Common options include over-the-counter sleep aids (e.g., diphenhydramine), prescription medications like benzodiazepines, and newer medications like Waklert 150mg.
What Is Insomnia?
Insomnia is a sleep disorder in which you have trouble going sleep, staying asleep, or both, even if you have plenty of time to sleep and your bedroom is quiet and dark. In order to be diagnosed with insomnia, sleep problems must also cause problems during the day, like being tired or having trouble focusing.
Up to two-thirds of people sometimes have trouble sleeping. These times when you can’t sleep may or may not meet the standards for a formal diagnosis of insomnia. This depends on how long they last and whether or not they make you feel bad or get in the way of your daily life. But anyone who is worried about their sleep should talk to a doctor or nurse about it so that they can get the right diagnosis and care.
A doctor can ask you questions to learn more about your situation and order tests to find out if you really do have sleeplessness. Because the signs of insomnia can be the same as those of other sleep problems, it’s best to work with a professional instead of trying to figure out what’s wrong on your own.
Types of Insomnia
The two main types of insomnia are acute insomnia and chronic insomnia. Acute insomnia describes sleep difficulties that last for a few days or weeks, but not longer than three months. Short-term insomnia can often be traced to an external cause or life stressor like divorce, the death of a loved one, or a major illness. If acute insomnia persists over multiple months, it becomes classified as chronic insomnia.
Chronic insomnia is when a person experiences sleeping difficulties and related daytime symptoms, like sleepiness and attention issues, at least three days per week for longer than three months. It is estimated that about 10% to 15% of people have chronic insomnia.

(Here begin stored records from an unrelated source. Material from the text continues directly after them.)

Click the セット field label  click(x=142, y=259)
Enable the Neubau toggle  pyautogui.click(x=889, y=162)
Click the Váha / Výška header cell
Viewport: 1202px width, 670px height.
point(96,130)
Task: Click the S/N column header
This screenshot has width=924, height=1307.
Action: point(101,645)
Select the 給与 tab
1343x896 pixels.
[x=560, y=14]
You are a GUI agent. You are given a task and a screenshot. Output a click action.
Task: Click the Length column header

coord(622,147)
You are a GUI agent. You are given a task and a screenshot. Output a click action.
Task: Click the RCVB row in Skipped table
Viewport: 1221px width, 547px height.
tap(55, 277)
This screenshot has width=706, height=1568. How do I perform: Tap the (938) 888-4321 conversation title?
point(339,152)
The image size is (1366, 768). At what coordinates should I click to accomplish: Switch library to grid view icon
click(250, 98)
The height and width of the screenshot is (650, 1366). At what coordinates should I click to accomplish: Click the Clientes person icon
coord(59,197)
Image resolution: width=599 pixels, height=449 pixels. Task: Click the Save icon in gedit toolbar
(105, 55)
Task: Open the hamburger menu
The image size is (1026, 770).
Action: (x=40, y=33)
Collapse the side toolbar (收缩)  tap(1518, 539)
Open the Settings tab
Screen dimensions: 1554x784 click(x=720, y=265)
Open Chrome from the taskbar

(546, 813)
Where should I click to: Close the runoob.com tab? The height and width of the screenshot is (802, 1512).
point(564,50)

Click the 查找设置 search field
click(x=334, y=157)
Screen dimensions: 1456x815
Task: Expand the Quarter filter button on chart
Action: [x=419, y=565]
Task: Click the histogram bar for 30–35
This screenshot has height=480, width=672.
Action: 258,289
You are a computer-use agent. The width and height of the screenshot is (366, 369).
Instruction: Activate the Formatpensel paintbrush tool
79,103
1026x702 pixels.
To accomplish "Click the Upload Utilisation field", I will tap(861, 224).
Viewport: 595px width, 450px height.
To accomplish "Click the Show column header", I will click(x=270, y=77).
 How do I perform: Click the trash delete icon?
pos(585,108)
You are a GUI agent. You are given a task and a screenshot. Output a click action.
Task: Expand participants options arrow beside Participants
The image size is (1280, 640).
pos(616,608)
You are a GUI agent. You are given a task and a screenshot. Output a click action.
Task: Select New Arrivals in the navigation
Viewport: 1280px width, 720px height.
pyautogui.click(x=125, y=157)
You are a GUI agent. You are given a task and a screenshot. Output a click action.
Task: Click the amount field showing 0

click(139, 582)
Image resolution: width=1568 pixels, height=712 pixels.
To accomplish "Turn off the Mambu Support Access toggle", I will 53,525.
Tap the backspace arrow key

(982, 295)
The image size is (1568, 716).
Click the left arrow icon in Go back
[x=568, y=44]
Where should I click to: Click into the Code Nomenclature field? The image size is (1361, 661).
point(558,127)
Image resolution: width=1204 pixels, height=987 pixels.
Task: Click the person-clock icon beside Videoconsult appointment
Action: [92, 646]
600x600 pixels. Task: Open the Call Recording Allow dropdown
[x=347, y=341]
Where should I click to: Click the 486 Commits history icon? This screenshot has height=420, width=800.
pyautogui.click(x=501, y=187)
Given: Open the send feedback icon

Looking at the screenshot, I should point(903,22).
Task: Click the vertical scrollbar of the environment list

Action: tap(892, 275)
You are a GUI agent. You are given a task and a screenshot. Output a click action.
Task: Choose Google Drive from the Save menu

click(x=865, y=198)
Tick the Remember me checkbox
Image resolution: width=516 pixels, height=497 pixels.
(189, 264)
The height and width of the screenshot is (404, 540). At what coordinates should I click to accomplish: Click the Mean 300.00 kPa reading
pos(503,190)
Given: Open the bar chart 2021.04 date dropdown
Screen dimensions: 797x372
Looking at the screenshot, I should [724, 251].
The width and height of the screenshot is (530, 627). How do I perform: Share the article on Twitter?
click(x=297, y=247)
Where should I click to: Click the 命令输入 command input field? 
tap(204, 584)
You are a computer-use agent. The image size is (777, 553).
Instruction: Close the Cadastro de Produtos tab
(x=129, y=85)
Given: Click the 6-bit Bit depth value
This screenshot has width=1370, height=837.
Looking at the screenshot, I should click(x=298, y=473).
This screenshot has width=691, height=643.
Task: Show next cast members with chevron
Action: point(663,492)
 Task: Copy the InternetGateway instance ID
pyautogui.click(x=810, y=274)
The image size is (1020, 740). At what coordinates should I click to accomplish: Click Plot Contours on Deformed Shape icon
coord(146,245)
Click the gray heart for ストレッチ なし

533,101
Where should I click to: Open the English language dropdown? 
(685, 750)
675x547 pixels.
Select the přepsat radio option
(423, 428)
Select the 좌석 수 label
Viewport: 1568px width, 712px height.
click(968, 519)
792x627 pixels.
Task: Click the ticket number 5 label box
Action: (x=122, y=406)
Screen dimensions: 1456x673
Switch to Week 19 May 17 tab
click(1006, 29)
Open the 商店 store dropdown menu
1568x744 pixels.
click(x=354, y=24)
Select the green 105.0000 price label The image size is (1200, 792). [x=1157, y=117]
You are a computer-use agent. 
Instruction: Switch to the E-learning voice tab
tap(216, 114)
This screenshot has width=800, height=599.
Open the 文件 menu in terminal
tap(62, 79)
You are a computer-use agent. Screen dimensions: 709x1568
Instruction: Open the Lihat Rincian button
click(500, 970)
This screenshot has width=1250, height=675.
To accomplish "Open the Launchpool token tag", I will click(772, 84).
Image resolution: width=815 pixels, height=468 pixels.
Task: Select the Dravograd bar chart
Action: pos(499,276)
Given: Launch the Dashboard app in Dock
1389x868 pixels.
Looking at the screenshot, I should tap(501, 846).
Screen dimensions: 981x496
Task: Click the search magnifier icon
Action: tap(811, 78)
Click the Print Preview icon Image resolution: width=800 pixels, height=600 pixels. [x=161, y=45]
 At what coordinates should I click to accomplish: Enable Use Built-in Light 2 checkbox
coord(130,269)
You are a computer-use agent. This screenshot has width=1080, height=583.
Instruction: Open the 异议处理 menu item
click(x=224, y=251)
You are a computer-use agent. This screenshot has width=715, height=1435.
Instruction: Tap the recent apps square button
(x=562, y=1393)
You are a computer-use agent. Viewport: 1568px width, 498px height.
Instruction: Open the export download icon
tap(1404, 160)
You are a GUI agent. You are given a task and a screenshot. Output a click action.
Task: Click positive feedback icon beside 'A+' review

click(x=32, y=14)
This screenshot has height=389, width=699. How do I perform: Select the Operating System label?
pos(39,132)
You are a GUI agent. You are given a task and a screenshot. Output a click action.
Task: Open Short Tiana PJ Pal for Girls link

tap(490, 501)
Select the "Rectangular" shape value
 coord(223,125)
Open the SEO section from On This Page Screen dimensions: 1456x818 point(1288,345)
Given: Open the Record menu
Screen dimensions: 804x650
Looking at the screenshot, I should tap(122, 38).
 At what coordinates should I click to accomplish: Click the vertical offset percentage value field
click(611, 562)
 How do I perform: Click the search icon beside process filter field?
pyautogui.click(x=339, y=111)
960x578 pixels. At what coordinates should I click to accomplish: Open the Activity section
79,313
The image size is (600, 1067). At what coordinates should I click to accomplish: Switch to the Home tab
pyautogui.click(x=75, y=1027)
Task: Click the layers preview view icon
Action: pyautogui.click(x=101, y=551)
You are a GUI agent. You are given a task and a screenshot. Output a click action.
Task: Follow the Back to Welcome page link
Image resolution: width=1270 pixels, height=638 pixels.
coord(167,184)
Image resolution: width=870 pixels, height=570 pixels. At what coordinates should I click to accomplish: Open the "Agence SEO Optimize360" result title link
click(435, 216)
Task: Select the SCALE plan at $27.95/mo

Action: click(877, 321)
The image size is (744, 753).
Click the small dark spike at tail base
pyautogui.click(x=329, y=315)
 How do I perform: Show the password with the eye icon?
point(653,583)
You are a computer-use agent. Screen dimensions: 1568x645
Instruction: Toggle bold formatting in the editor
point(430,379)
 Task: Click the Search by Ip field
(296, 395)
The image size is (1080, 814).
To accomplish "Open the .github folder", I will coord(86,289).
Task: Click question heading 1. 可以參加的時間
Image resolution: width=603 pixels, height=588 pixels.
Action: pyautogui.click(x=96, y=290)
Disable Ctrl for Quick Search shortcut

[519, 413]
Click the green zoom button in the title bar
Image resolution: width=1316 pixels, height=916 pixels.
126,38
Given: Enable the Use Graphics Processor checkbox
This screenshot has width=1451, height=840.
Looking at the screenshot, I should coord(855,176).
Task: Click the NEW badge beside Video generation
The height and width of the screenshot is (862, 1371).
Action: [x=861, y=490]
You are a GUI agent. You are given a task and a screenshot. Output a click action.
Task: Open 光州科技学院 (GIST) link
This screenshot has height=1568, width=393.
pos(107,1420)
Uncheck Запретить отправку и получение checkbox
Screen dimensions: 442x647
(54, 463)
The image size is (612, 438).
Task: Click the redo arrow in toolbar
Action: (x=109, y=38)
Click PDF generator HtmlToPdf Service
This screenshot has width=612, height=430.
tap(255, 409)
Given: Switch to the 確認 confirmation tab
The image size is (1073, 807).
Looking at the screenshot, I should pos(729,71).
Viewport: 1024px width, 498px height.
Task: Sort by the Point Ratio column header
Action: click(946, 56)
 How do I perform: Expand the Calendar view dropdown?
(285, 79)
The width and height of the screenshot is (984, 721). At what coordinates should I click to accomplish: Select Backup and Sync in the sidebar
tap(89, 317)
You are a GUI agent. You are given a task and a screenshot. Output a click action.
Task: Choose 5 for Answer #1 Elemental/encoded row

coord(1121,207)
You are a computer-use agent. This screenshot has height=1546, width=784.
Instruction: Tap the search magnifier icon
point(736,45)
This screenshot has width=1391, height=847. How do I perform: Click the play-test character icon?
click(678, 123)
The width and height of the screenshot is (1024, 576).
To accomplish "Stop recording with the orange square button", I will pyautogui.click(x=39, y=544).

People with chronic insomnia commonly feel distressed about their inability to sleep and the daytime symptoms caused by those sleep issues. Symptoms are generally severe enough to affect a person’s work or school performance as well as their social or family life.
Symptoms of Insomnia
The symptoms of insomnia include various sleep-related difficulties and daytime problems. Common sleep issues that can signal the presence of insomnia include:
- Trouble falling asleep
- Trouble staying asleep throughout the night
- Unwanted early morning waking
- Resisting sleeping at bedtime in children and teens
- Difficulty sleeping without a caregiver’s help in children and teens
In addition, insomnia causes daytime symptoms related to sleep loss. Those with insomnia often report feeling fatigued during waking hours, which may lead to impaired attention or memory. Insomnia-related sleepiness can affect work, school or social performance, and increase the risk of accidents. Insomnia has the potential to negatively influence behavioral health and may contribute to instances of irritability, hyperactivity, or aggressiveness, especially in children.